Segundo a Polícia Civil, as investigações identificaram indícios da existência de uma associação criminosa formada por agentes públicos e particulares para direcionamento de recursos destinados à realização de eventos culturais e exposições de carros antigos. O montante sob apuração chega a aproximadamente R$ 1,5 milhão, distribuído em 41 operações financeiras realizadas ao longo de 2024.
Além de Zander Fábio, foram presos Elton da Silva Nogueira e Jean de Jesus Magno Lima e Silva. Conforme a investigação, o grupo seria responsável por estruturar contratações diretas para execução dos eventos.
De acordo com a corporação, empresas que receberam os recursos não apresentariam estrutura operacional compatível com os contratos firmados e teriam ligação com os responsáveis pela entidade organizadora dos eventos. A suspeita é que parte do dinheiro retornasse aos investigados por meio de pagamentos diretos e indiretos, inclusive para despesas particulares.
Durante a operação, policiais também cumpriram mandado de busca e apreensão em endereço ligado a Leandro Sena, no setor Novo Horizonte, em Goiânia. Até o momento, não foram divulgadas acusações formais contra o ex-parlamentar nem detalhamento sobre o material recolhido.

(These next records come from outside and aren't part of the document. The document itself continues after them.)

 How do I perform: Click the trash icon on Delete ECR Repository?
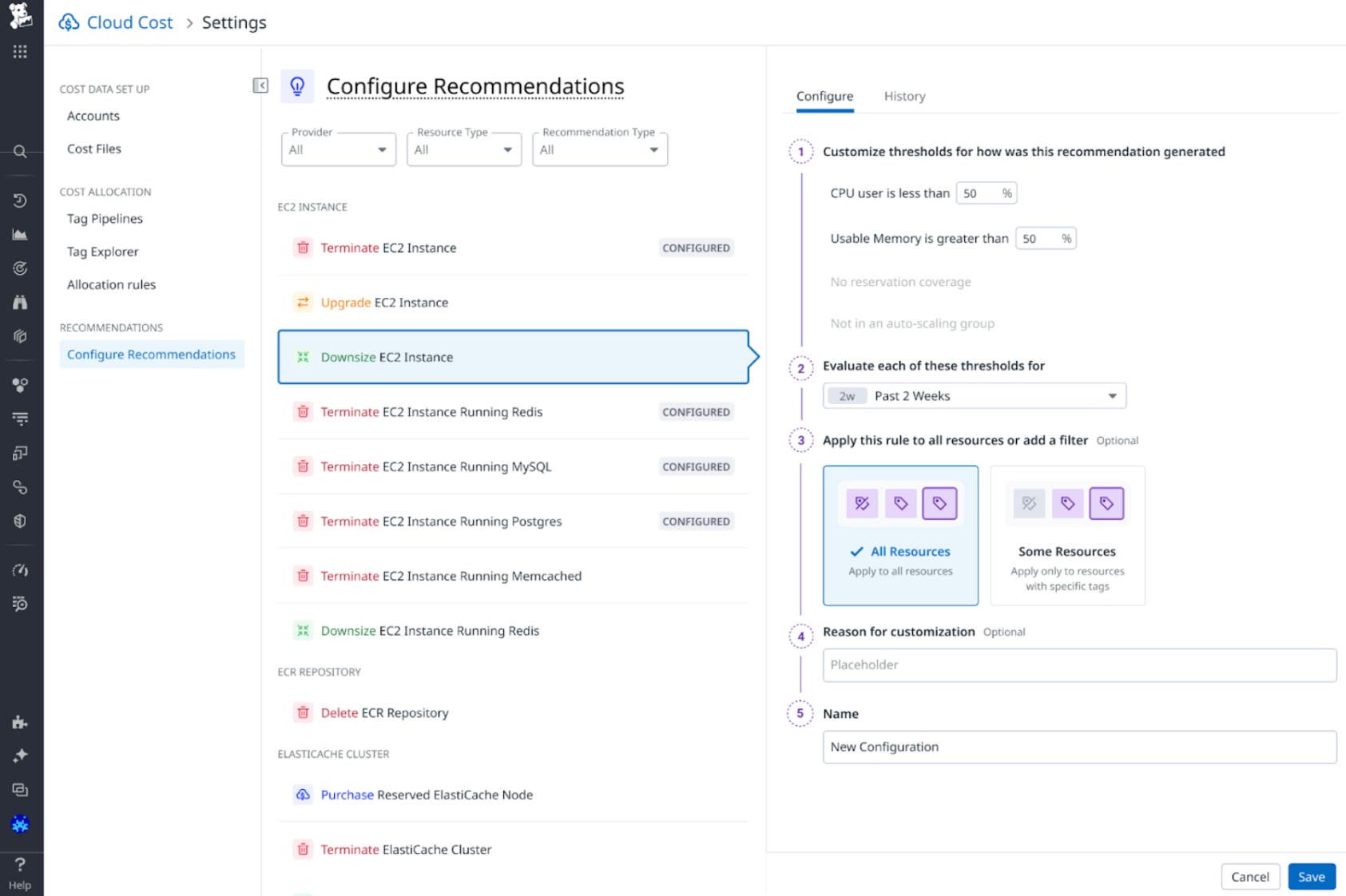(304, 712)
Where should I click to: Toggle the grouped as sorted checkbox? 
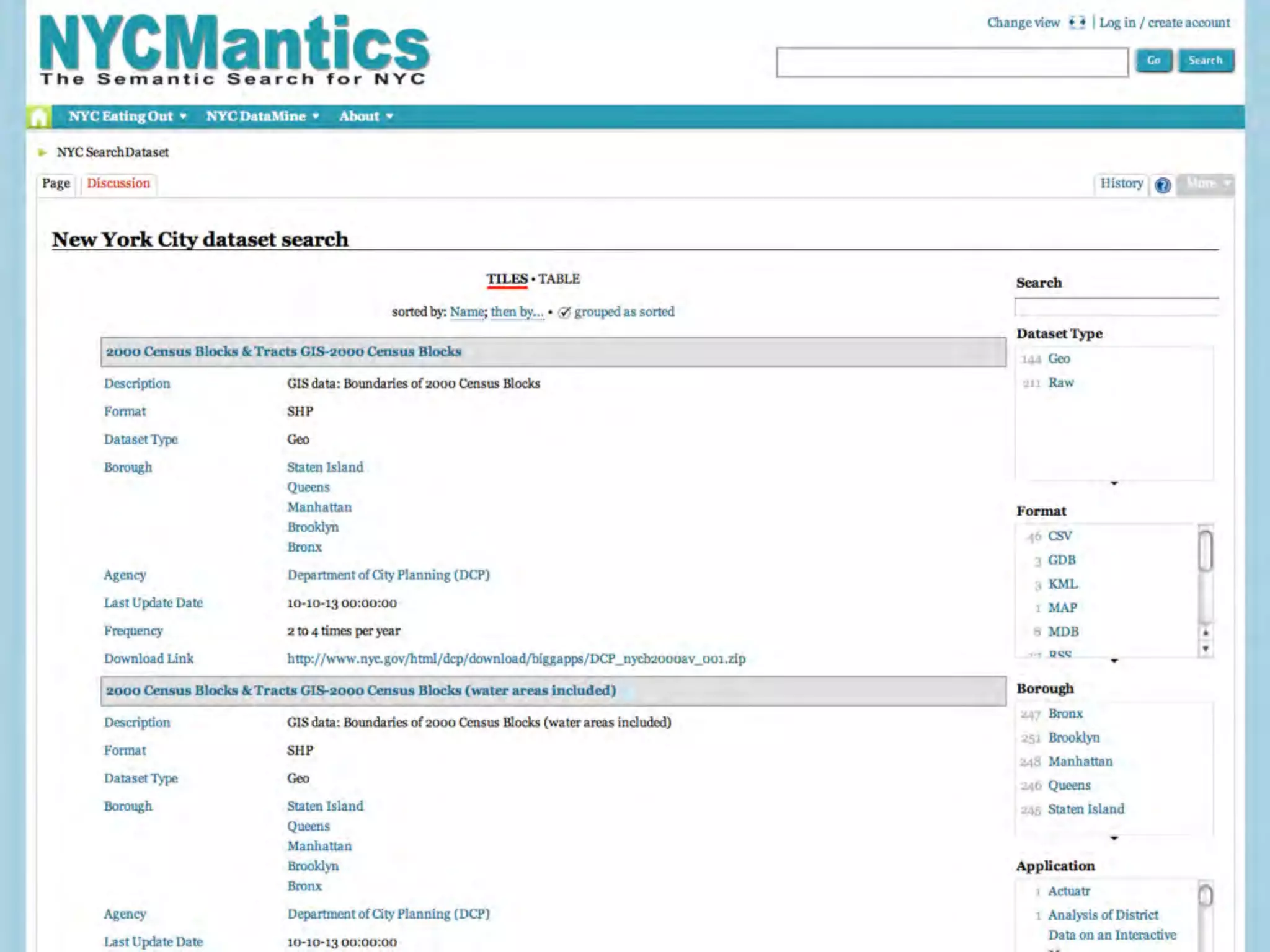click(x=564, y=312)
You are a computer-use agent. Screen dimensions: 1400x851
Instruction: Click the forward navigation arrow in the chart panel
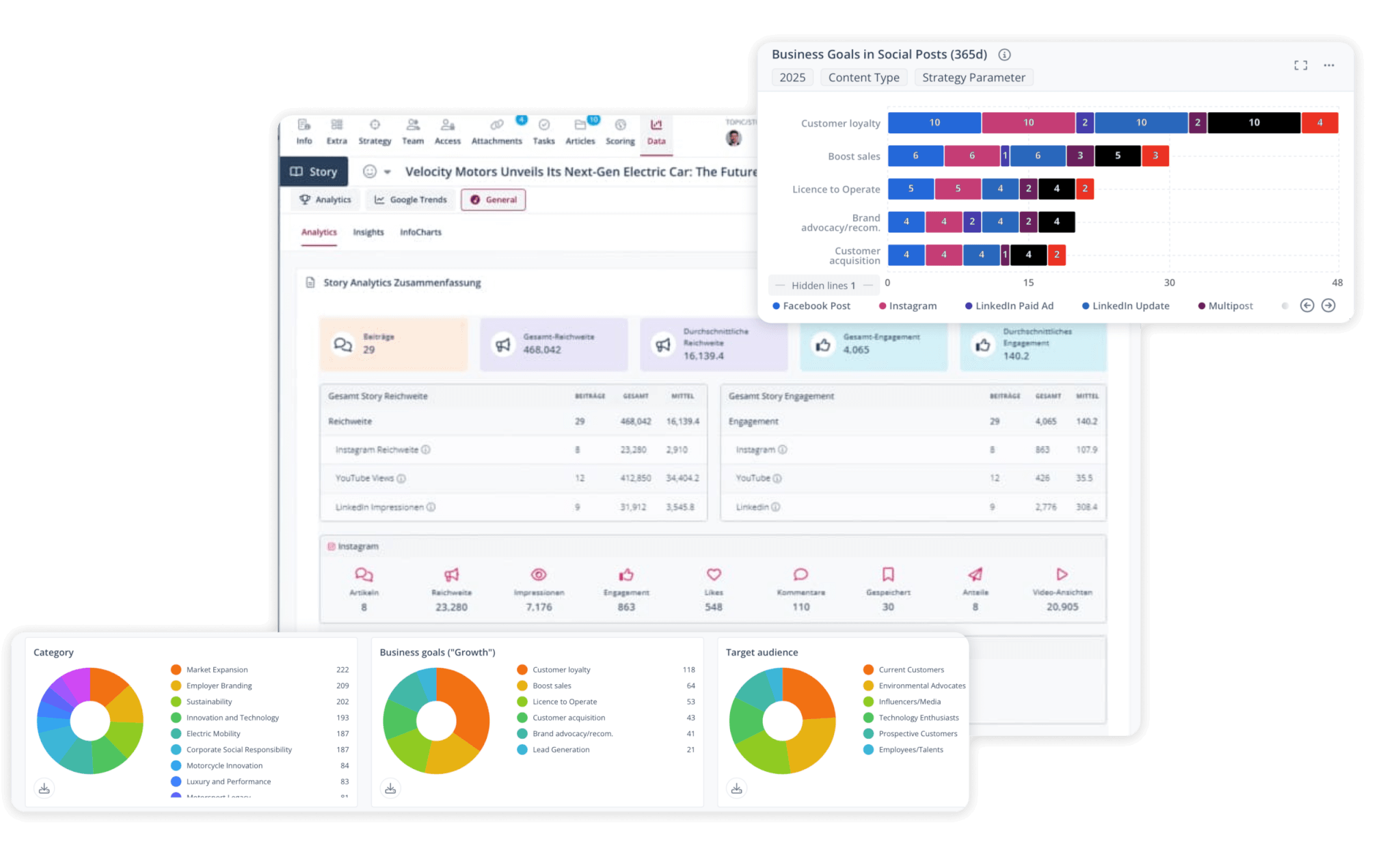pyautogui.click(x=1329, y=306)
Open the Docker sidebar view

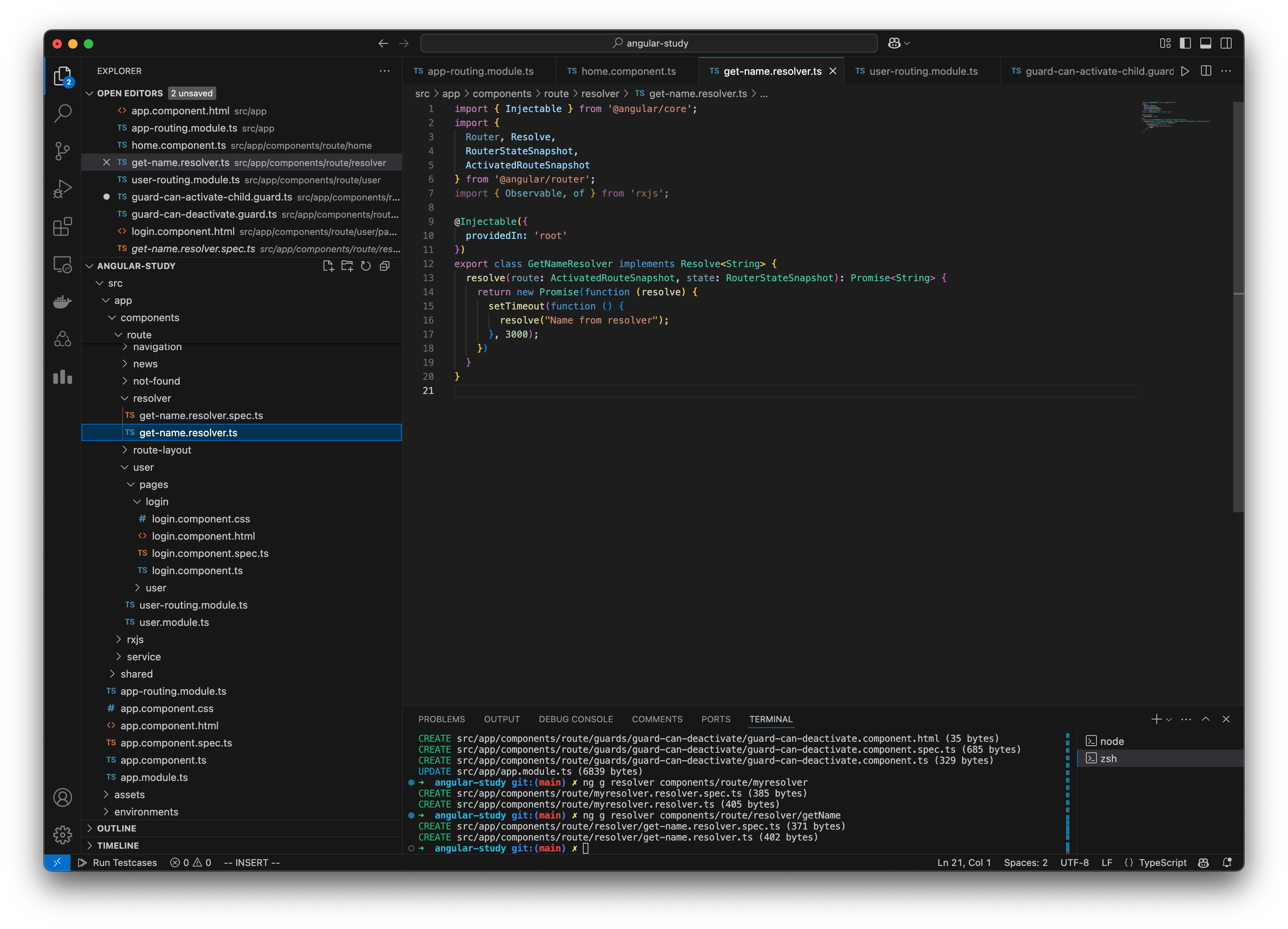62,302
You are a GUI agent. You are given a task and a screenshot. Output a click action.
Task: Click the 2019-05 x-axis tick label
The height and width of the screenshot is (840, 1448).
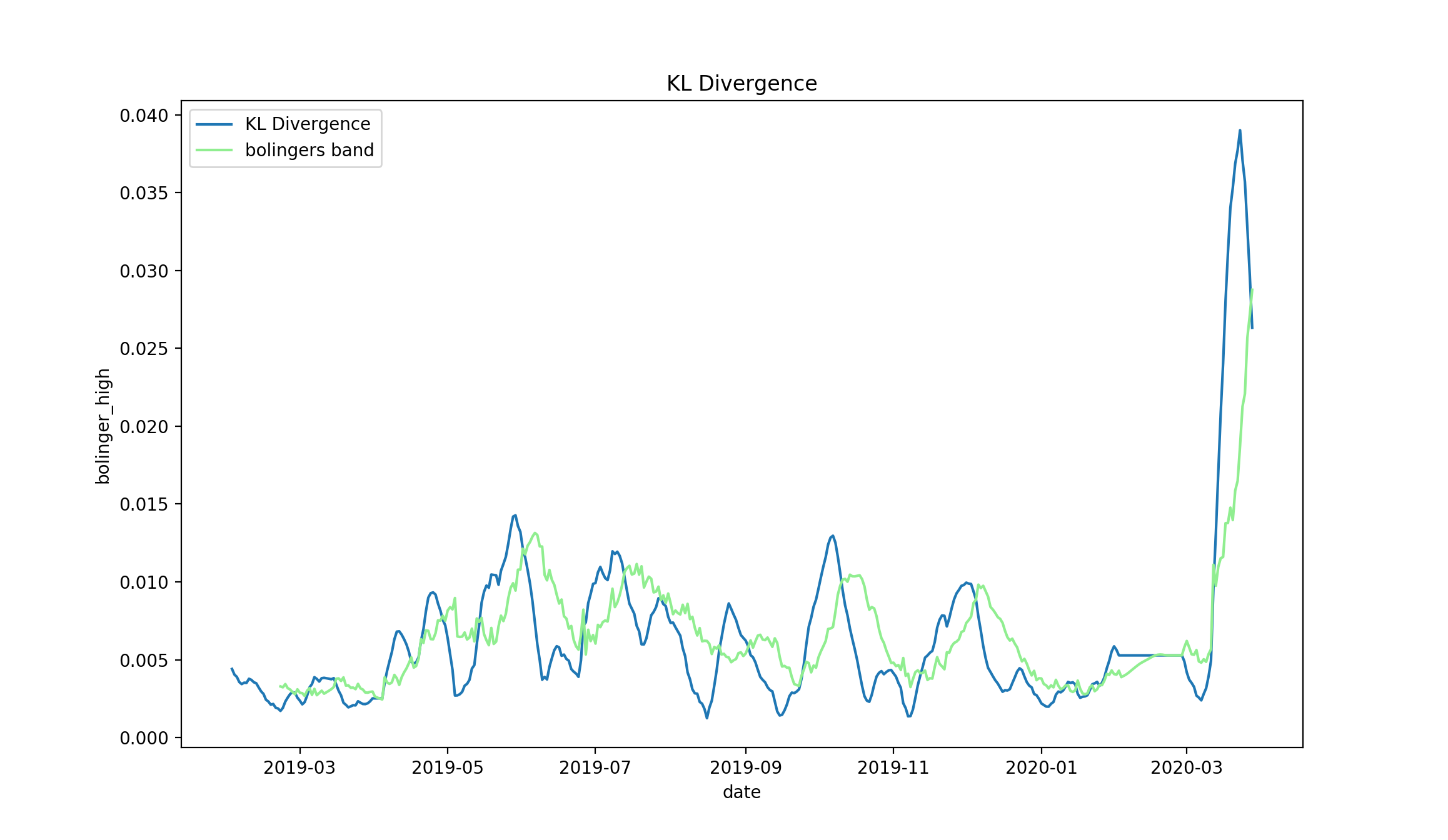(x=448, y=768)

A Polícia Civil informou que os investigados poderão responder pelos crimes de associação criminosa, peculato, corrupção ativa e passiva e lavagem de dinheiro. As diligências seguem em andamento e novas informações poderão ser divulgadas ao longo do dia.
Até a publicação desta reportagem, as defesas dos citados não haviam se manifestado.